Am Ballermann für Tanktouristen
Die Grenzen sind offen, die Übergänge fließend. Entlang des Flüsschens Sauer, der Grenze zwischen Deutschland und Luxemburg, weiß der Autofahrer trotzdem immer, auf welcher Landesseite er sich befindet. Auf der deutschen gibt’s keine Tankstellen, auf der luxemburgischen dafür umso mehr. Deutlicher als die Schilder mit dem Landesnamen im EU-Sternenkranz bestätigt im deutsch-luxemburgischen Grenzgebiet die Anwesenheit von Benzin-Preistafeln den Grenzübertritt.
Die Sauer fließt aus der Eifel nach Süden und mündet in Wasserbillig, einem Stadtteil von Mertert, in die Mosel. Auf der Bundesstraße 419, die den Fluss am deutschen Ufer begleitet, ist über eine lange Zeit keine einzige Tankstelle zu sehen. Endlich signalisiert ein Hinweisschild ein Ende der Durststrecke: ein deutsches Verkehrsschild, Tanksäulensymbol, mit Abbiegepfeil. Am anderen Ufer gibt’s Benzin, direkt hinter der Brücke. Willkommen in Wasserbillig, Luxemburg.
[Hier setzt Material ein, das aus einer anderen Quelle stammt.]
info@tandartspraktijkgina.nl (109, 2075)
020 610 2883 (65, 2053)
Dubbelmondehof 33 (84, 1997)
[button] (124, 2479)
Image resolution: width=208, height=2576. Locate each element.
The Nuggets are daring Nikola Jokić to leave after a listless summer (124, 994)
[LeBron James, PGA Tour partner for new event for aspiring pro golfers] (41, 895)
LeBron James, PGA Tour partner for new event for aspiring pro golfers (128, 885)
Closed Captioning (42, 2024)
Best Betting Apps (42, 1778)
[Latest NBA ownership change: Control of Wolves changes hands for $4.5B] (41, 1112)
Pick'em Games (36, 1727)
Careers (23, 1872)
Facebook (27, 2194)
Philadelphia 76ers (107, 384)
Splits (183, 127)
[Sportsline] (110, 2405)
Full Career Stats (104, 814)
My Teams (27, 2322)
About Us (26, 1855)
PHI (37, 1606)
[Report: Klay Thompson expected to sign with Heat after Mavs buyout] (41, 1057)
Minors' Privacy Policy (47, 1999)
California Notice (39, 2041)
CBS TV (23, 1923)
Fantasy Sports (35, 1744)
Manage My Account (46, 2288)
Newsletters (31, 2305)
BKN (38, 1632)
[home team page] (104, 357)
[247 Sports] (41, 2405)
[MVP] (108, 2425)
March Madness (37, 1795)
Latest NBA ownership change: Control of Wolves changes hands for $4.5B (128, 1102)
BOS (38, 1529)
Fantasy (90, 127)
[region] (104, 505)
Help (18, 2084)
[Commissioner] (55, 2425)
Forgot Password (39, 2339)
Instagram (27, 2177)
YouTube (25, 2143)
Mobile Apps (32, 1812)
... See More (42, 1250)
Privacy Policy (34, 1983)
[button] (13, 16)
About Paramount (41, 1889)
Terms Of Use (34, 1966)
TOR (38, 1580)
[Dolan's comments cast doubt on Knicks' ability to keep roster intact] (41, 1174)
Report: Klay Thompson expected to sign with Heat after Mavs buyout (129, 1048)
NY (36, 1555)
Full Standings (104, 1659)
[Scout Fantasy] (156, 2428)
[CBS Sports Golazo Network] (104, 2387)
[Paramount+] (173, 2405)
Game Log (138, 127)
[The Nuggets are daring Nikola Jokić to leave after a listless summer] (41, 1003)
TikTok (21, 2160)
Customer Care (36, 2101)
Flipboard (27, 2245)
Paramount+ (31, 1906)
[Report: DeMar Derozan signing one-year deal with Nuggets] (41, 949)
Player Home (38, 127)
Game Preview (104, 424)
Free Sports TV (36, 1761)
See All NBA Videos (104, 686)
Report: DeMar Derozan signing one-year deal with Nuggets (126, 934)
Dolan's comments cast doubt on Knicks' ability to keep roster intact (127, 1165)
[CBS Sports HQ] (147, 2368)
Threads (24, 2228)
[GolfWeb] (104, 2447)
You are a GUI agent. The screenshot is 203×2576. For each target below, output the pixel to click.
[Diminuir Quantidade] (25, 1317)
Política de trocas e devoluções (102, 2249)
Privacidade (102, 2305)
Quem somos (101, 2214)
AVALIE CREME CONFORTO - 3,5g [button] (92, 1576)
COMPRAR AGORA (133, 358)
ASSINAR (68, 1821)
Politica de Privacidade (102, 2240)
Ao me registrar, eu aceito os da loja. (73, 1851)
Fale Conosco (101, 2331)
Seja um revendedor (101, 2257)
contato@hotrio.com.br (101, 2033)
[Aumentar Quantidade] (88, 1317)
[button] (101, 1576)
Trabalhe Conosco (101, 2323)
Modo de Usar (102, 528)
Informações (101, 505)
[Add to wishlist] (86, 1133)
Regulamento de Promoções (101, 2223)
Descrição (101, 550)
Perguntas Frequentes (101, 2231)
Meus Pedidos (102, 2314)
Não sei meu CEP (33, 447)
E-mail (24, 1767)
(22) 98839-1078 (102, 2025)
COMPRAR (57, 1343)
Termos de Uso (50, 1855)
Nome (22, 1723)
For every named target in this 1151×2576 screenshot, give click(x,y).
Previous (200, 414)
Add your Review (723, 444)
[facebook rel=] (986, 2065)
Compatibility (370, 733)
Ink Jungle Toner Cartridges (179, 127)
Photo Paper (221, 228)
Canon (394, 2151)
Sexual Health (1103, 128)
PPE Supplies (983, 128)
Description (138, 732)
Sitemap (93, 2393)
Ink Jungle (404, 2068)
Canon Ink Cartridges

Auch wenn der Name des gegenüberliegenden deutschen Oberbillig noch verheißungsvollere Preisofferten suggeriert – nach Wasserbillig strömen die Autofahrer aus Trier und Umgebung in Massen. Es ist das Mallorca der Tanktouristen, der Ballermann für Benzinschluckende.
Hier ist eine Tankstellenmeile entstanden, eine der größten Europas. Am Rande einer Straße mit breitem Mittelstreifen fürs bequeme Wenden haben sich zehn Tankstellen nebeneinander angesiedelt. Die Branchengrößen Aral, Esso, Total, Texaco sind ebenso vertreten wie Kuwait Petroleum International (Q8) sowie Anbieter, die Luxoil oder Wolter’s Discount Tankstelle heißen, aber keineswegs wie Kleinkrämer auftreten – allein Luxoil lockt mit 18 Säulen. Wie der Shell-Pächter betreibt auch Wolter’s hier gleich zwei Stationen. Und wirbt vollmundig: „Der weiteste Weg lohnt sich!“
Die Meile ist das liebste Reiseziel in der Region Trier. Sie liegt nahe, einfach auf der anderen Seite der Mosel. Für die vielen Deutschen, deren Autokennzeichen das Straßenbild prägen, sind die luxemburgischen Benzinpreise Anlass, sich in Bewegung zu setzen. Normal, Super, Diesel – rund 20 Cent ist der Liter Kraftstoff in Luxemburg billiger. Dieser Preisunterschied, Resultat einer niedrigeren Mineralölsteuer, verändert im Grenzgebiet allerhand: das Straßenbild, die Verkehrsströme, das Steueraufkommen, den Arbeitsmarkt. Selbst ihre Lebensgewohnheiten haben die Deutschen dem Benzinpreisgefälle angepasst. In der Mittagspause schnell rüber zum Tanken fahren, den Sonntagsausflug über Luxemburg planen – „das machen hier alle so“, sagt eine junge Erzieherin aus Trier, die gerade ihren Golf betankt.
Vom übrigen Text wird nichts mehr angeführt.